Vox Vexillum: Future Flags


previous arrow
next arrow

August to October 2023
928 NW 21st Ave, Gainesville, Florida  

Curated by Flounder Lee

Curator Statement

Flags represent places, nations, causes. They communicate both literally (semaphores) and symbolically. They have been used to claim land that doesn’t belong to the flag bearer. They have been carried in causes just and unjust. How can/will/should they be used in the future? Can they be used to re-enfranchise, decolonize, lead peaceful movements?

The flags in this exhibition deal with a panoply of topics regarding futures. When dealing with futures, we can’t help but reckon with the past and present.

Ambra Scali’s work deals with the relationships between society and nature. Her flag is cotton with natural dyes and colors.
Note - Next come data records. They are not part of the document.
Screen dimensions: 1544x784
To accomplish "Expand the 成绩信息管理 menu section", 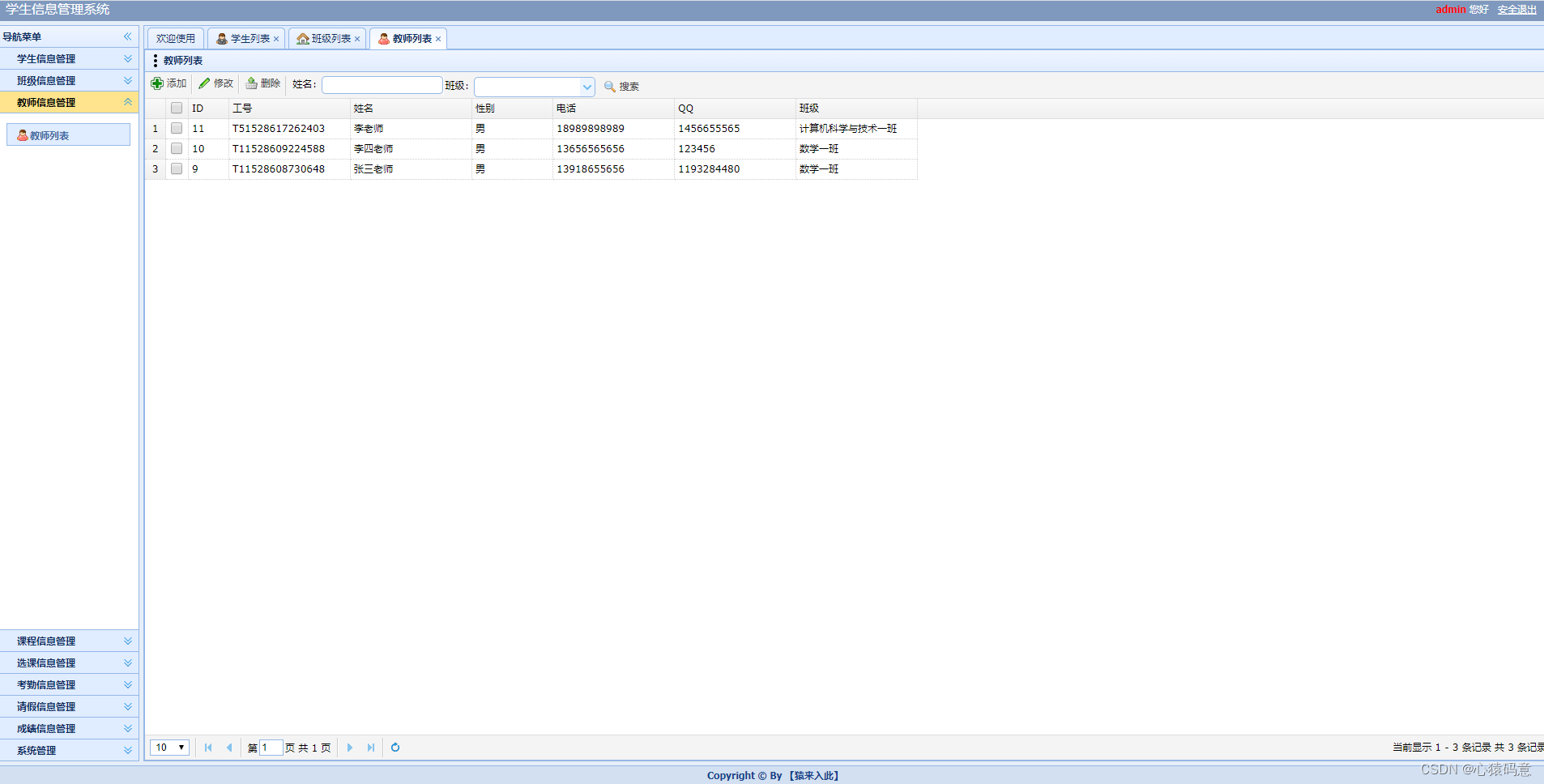I will tap(45, 728).
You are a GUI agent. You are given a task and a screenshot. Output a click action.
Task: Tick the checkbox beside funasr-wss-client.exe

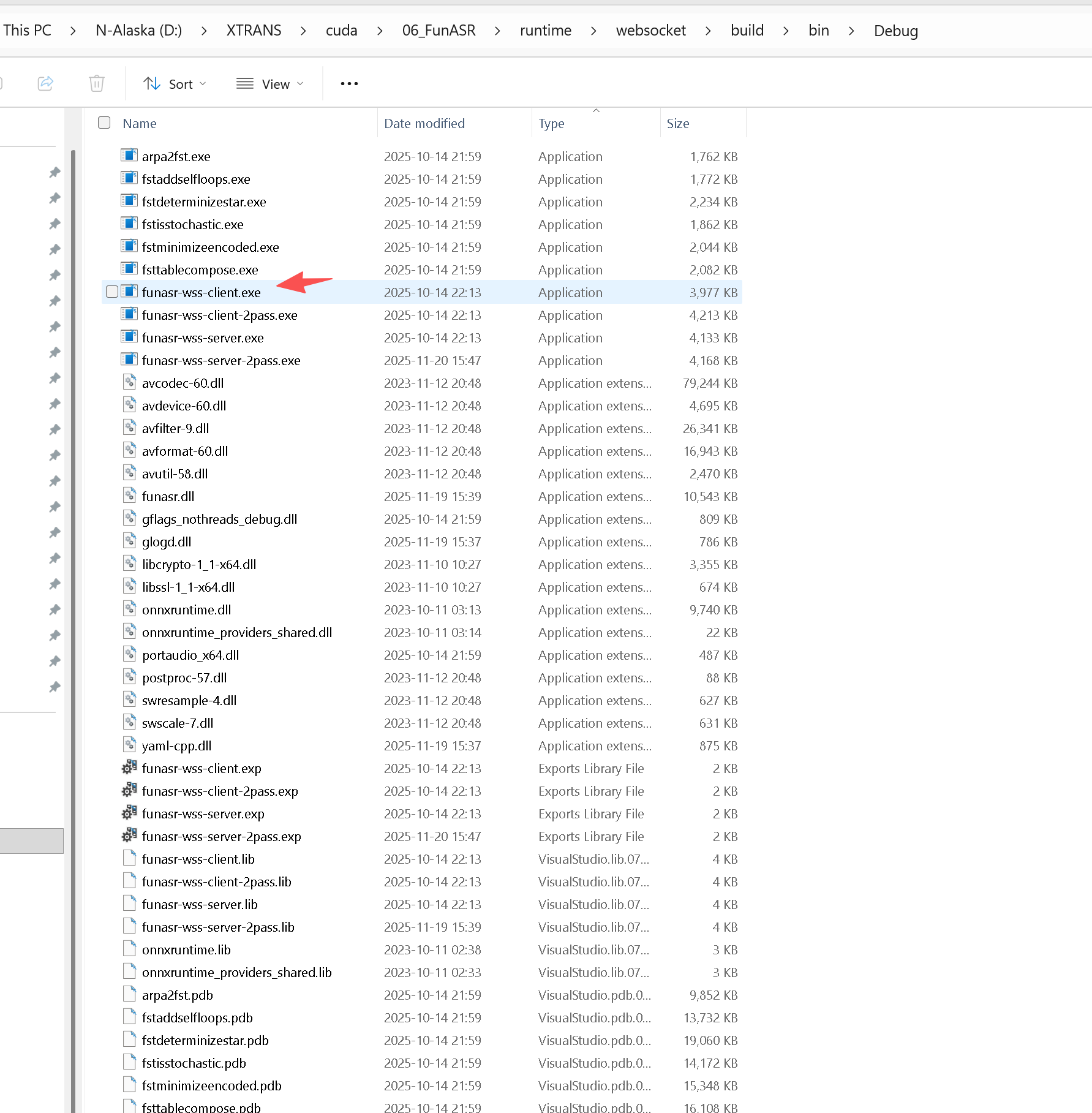coord(111,292)
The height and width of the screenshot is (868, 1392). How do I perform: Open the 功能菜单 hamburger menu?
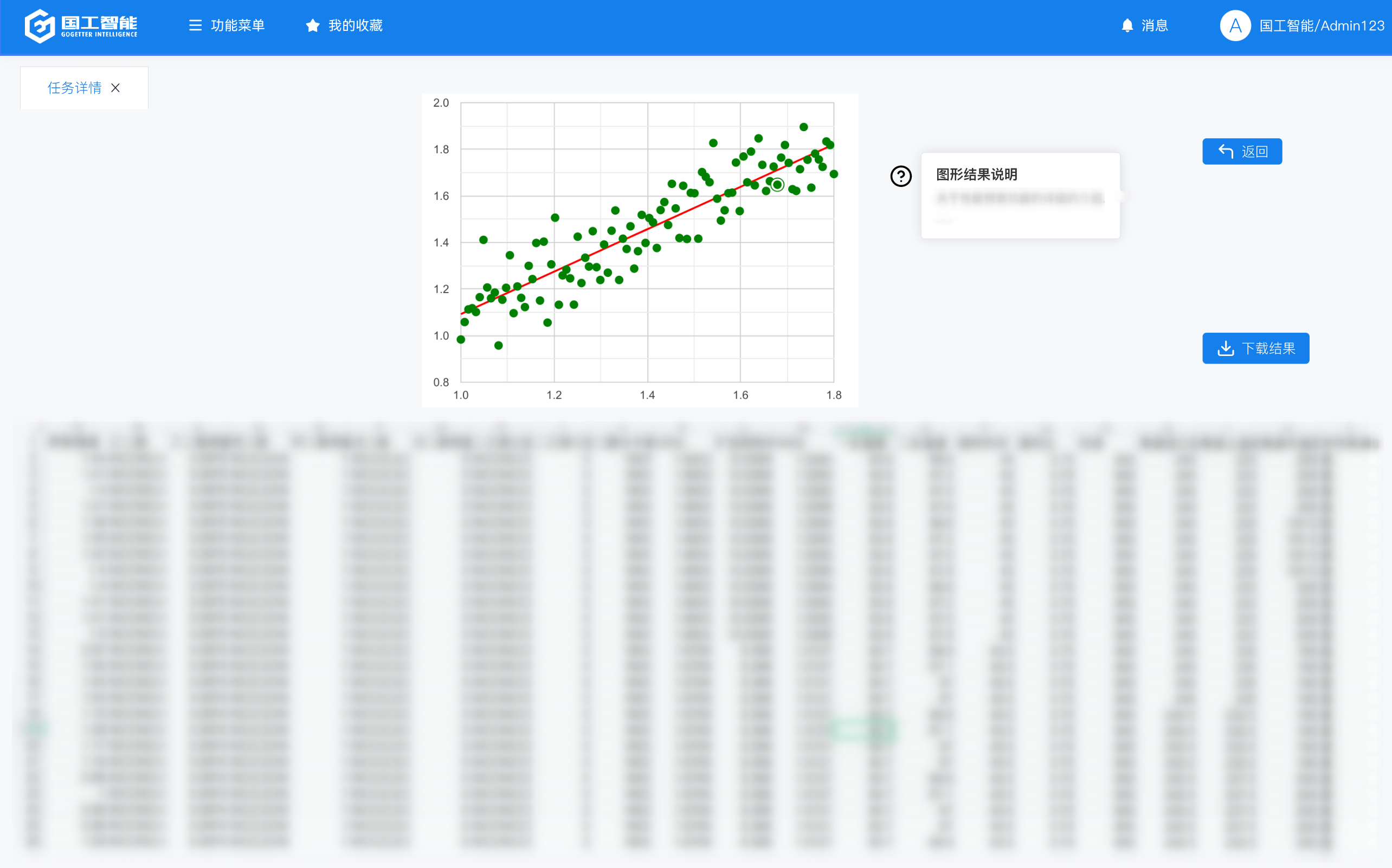[x=195, y=25]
It feels timeless, like it could be from 10,000 years ago or banner to an Earth renewed in 200 years.

Oliver Orthuber created a Nation of Thinkers. He states it symbolizes “a community where ideas, innovation, and intellectual exchange are nurtured. This flag is meant to inspire individuals to unleash their own thinking potential and shape the future with creative solutions.”

Souvik Chakraborty gives us X-nat, a haven for inclusivity, peace, and creativity. Humans are free to realize their passions, dreams, and goals without competition or being overwhelmed by technology or oppression.

New Religion (pink anarchy) by Helen K Grant works in contradictions. The sacred patterns of the Alhambra juxtaposed with the ubiquitous anarchy symbol she found all around the city. The colors, patterns, sewing styles, and symbols all work to mix and oppose stationary interpretations of time, gender, and other expectations.

Bart Woodstrup will be showing We Came in Peace, an electric flag with lights representing the US flags placed on the Moon during the Apollo landings. As we work towards landing on the Moon again shortly, this flag feels timely. The faded colors speak to the UV radiation the original flags would have been subject to but can also be interpreted politically.

Another altered US Flag, The Flag of the Bifurcated States of America by Jerry Bleem deals with the highly polarized nature of US politics where no compromise seems possible and extreme positions are seemingly the norm. Will the US eventually bifurcate completely, or split into other types of entities altogether?

The final entry is the Flag of the Refugee Nation. It was designed by the artist Yara Said, who is a Syrian refugee. The colors reference the life jackets of the many people who have braved overcrowded boats seeking new life, new freedoms, and safety in other places. This flag is different in some ways to the others in that it is sold to raise money and awareness. It is no less potent for the methods of manufacture and sale but seeks to give a symbol to the millions of refugees the world over.